No Acórdão nº 160/2000, uma das decisões que deu origem à declaração de
inconstitucionalidade, com força obrigatória geral, constante do Acórdão nº
363/2002, escreveu-se o seguinte:
«5. - É indiscutível que o legislador com as normas dos artigos 2º do
Decreto-Lei n.º 512/76 e 11º do Decreto-Lei n.º 103/80 pretendeu dar alguma
preferência aos créditos da Segurança Social ao determinar que os créditos ali
consignados sejam graduados logo a seguir aos do Estado e das autarquias locais,
referidos no artigo 748º do Código Civil.
No entanto, a interpretação que o acórdão recorrido fez destas normas, mediante
a aplicação do regime do artigo 751º do Código Civil, confere a este privilégio
a natureza de verdadeiro direito real de garantia, munido de sequela sobre todos
os imóveis existentes no património da entidade devedora das contribuições para
a previdência, à data da instauração da execução, e, atribui-lhe preferência
sobre direitos reais de garantia - a consignação de rendimentos, a hipoteca e o
direito de retenção - ainda que anteriormente constituídos.
Este privilégio, com esta amplitude, funciona à margem do registo (já que a ele
não está sujeito) e sacrifica os demais direitos de garantia consignados no
artigo 751º, designadamente a hipoteca - que é o caso dos autos.
Não se questiona que face à natureza, às finalidades e às funções atribuídas a
certos créditos de entidades públicas que visam permitir ao Estado a satisfação
de relevantes necessidades colectivas constitucionalmente tuteladas - como é o
caso da Segurança Social cujo imperativo constitucional resulta do artigo 63º -,
se possa conferir algum privilégio ao credor, expresso, nomeadamente, na quebra
do princípio da 'par conditio creditorum' (como se concluiu no do já citado
acórdão 688/98), nem, tão pouco, que se atribua um regime procedimental
específico para a cobrança coerciva de tais créditos (cfr. acórdãos 51/99
publicado no Diário da República IIª série, de 05/04/99, e 281/99, inédito).
6. - A orientação jurisprudencial que estes arestos reflectem não
pode, no entanto, sem mais, ser aplicada ao concreto caso, referente a um
privilégio imobiliário geral.
Com efeito, o princípio da protecção da confiança, ínsito na ideia de Estado de
direito democrático, postula um mínimo de certeza nos direitos das pessoas e nas
expectativas que lhes são juridicamente criadas, censurando as afectações
inadmissíveis, arbitrárias ou excessivamente onerosas, com as quais não se
poderia moral e razoavelmente contar (cfr. inter alia, os acórdãos nºs. 303/90 e
625/98, publicados no Diário da República, II Série, de 26 de Dezembro de 1990 e
18 de Março de 1999, respectivamente).
A esta luz, pergunta-se – e os recorrentes fazem-no – que segurança jurídica,
constitucionalmente relevante, terá o cidadão, perante uma interpretação
normativa que lhe neutraliza a garantia real (hipoteca) por si registada,
independentemente de o ter sido em data posterior ao início da vigência das
normas em causa.
É que, por um lado, o registo predial tem uma finalidade prioritária que radica
essencialmente na ideia de segurança e protecção dos particulares, evitando ónus
ocultos que possam dificultar a constituição e circulação de direitos com
eficácia real sobre imóveis, bem como das respectivas relações jurídicas – que,
em certa perspectiva, possam afectar a segurança do comércio jurídico
imobiliário (cfr.

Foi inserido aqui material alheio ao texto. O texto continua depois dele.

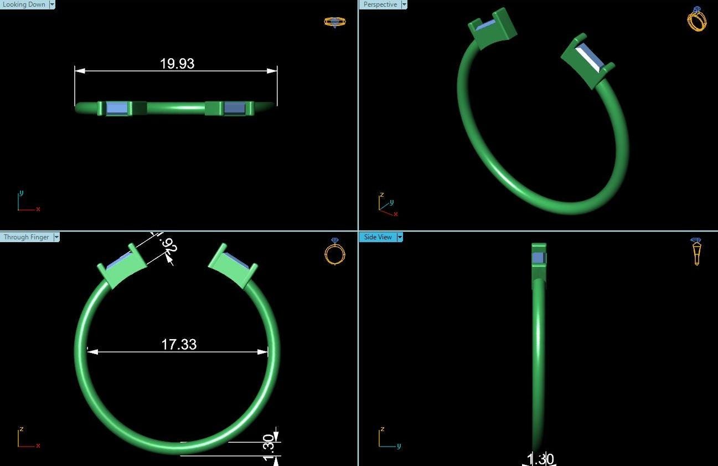
Task: Select the Perspective viewport title label
Action: (380, 4)
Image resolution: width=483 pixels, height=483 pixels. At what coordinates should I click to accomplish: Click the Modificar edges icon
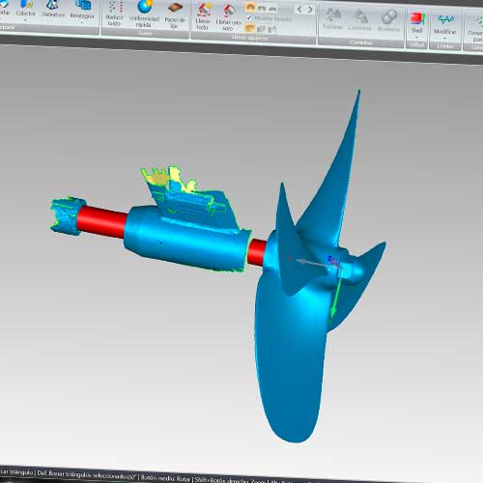pyautogui.click(x=445, y=20)
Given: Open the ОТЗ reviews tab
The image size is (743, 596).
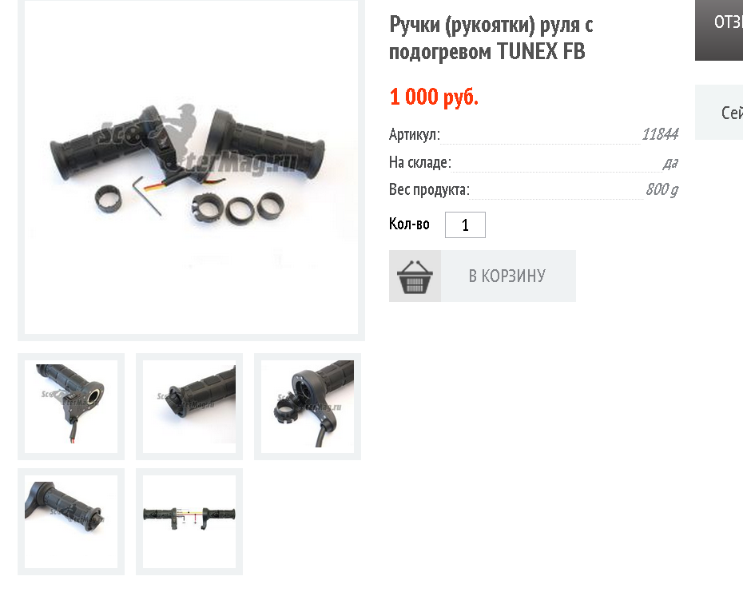Looking at the screenshot, I should tap(719, 30).
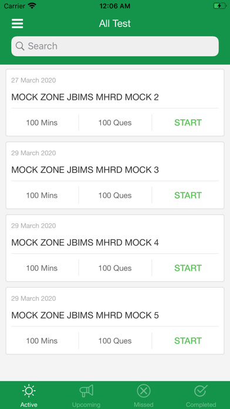Switch to the Completed tab label

click(201, 405)
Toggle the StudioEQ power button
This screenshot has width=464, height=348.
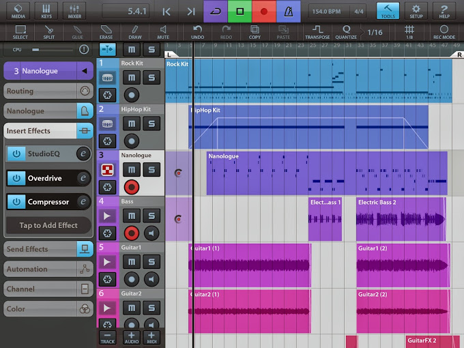(16, 154)
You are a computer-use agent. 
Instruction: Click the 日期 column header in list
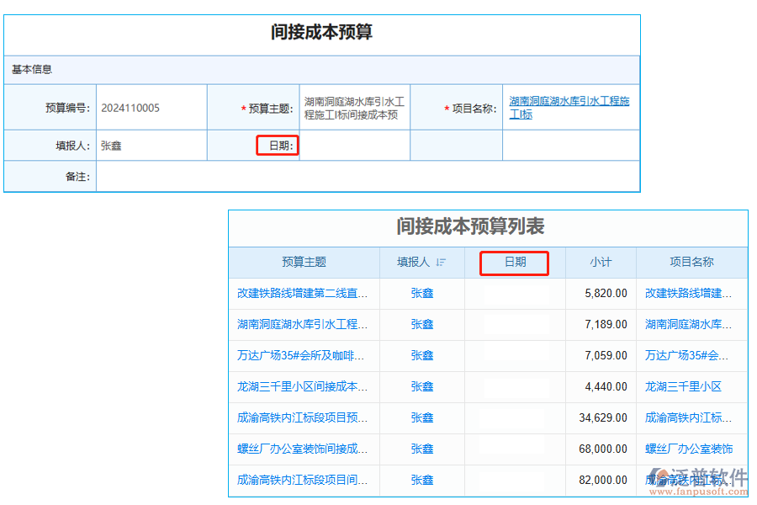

Oliveira Ascensão, Direito Civil. Reais, Coimbra, 1993, pág.
333; Isabel Pereira Mendes, “Repercussão no Registo das Acções dos Princípios do
Direito Registral e da Função Qualificadora dos Conservadores do Registo
Predial” in – O Direito, ano 123, 1991, págs. 599 e segs., maxime, pág. 604;
Paula Costa e Silva, “Efeitos do Registo e Valores Mobiliários. A Protecção
Conferida ao Terceiro Adquirente”, in – Revista da Ordem dos Advogados, ano 58,
1998, II, págs. 859 e ss., maxime pág. 862).
Por outro lado, o princípio da confidencialidade tributária impossibilita os
particulares de previamente indagarem se as entidades com quem contratam são ou
não devedoras ao Estado ou à Segurança Social.
Ora, não estando o crédito da Segurança Social sujeito a registo, o particular
que registou o seu privilégio, uma vez instaurada a execução com fundamento
nesse crédito privilegiado, ou que ali venha a reclamar o seu crédito, pode ser
confrontado com uma realidade – a existência de um crédito da Segurança Social –
que frustra a fiabilidade que o registo naturalmente merece.
Acresce que, não se encontrando este privilégio sujeito a limite temporal e
atento o seu âmbito de privilégio 'geral', e não existindo qualquer conexão
entre o imóvel onerado pela garantia e o facto que gerou a dívida (no caso à
Segurança Social), ao contrário do que sucede com os privilégios especiais
referidos nos artigos 743º e 744º do Código Civil, a sua subsistência, com a
amplitude acima assinalada, implica também uma lesão desproporcionada do
comércio jurídico.
Finalmente, ainda se dirá não se surpreender suporte razoável adequado para esta
desproporcionada lesão na tutela dos interesses da Segurança Social e no destino
das contribuições que esta deixou de receber, pois a Segurança Social dispõe de
meios adequados para assegurar a efectividade dos seus créditos, sem frustração
das expectativas de terceiros: bastar-lhe-á proceder ao oportuno registo da
hipoteca legal, nos termos do artigo 12º do Decreto-Lei n.º 103/80.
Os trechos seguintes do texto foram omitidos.